__Supplied passage__:
There is no assurance at all that the tech prospect will materialise. It may, but it may not. And that is a huge gamble.
The economic forces – those post war strong tailwinds – that have shaped the last 35 years, and which accelerated gilded journeys through the western ‘plentiful era’, are no longer blowing in a favourable direction. They were already slowing, but now are reversing.
The winds now have shifted 180° in direction – they are gusting headwinds. This is a structural shift within a long cycle. There are no quick ‘silver bullet’ solutions. The ‘Cabaret’ good-time years are gone. We will have to ‘make do’ with less; and consequent political volatility is inevitable.
China had earlier industrialized, giving us inflation-killing, cheap manufactures; Russia gave us the cheap energy that kept western economies (just) competitive, and (almost) inflation free. A ‘Frictionless Ease’ at that point characterised the movements of goods, capital, people – everything. Today however, it is Friction and Impediment that is prevalent.
The ‘turn’ began with the US determination to not allow an Asian ‘heartland’ to supplant it. But the shift has acquired its own powerful momentum, now generating severed trading blocs that are determined to shake free from ‘old hegemonies’.
In place of ‘Frictionless Ease’, we have economic de-coupling: sanctions, asset seizures, legal protection degradation, regulatory discrimination; Green Agenda and ESG discrimination; national security ‘ring fences’, and narratives that cast swathes of hitherto mundane economic activity into borderline ‘treachery’.
Simply put, there is friction … everywhere.
On top of this general transition to friction, there are distinct dynamics that are turning a frictional base into raging headwinds.
The first is geo-politics. The multi-polar sphere is rising. But it’s ‘pull’ is not just for multi-polarity, per se; it is essentially about the re-appropriation of national autonomies; of state sovereignties and the recovery of discrete civilisational ways of being and values by aspirant multi-polar states.

__Information supplied__:
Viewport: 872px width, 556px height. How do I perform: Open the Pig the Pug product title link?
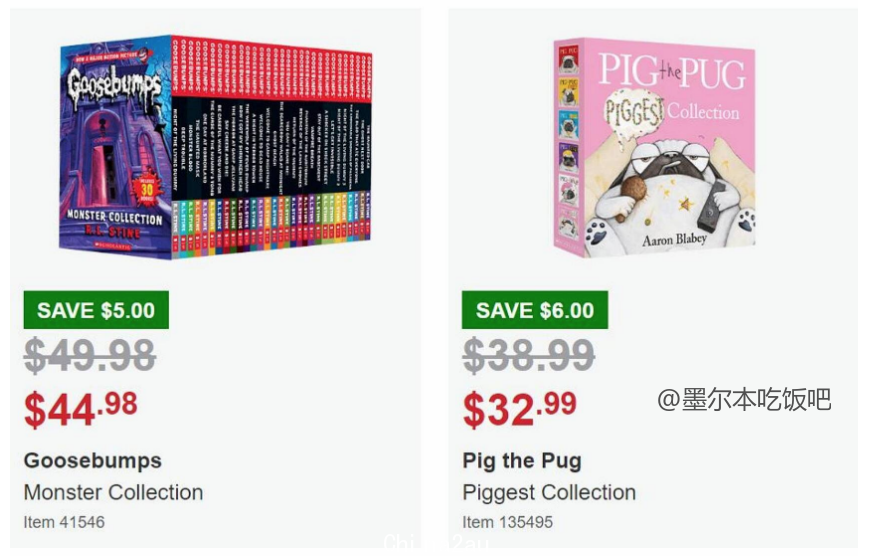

__Problems__:
- A) In the passage on economic headwinds, what is the first of the distinct dynamics that are turning a frictional base into raging headwinds?
- B) Reproduce the passage on economic headwinds word for word, beginning at the words "The first is" and stopping after "aspirant multi-polar states.".

__Solved problems__:
- A) Geo-politics.

- B)
The first is geo-politics. The multi-polar sphere is rising. But it’s ‘pull’ is not just for multi-polarity, per se; it is essentially about the re-appropriation of national autonomies; of state sovereignties and the recovery of discrete civilisational ways of being and values by aspirant multi-polar states.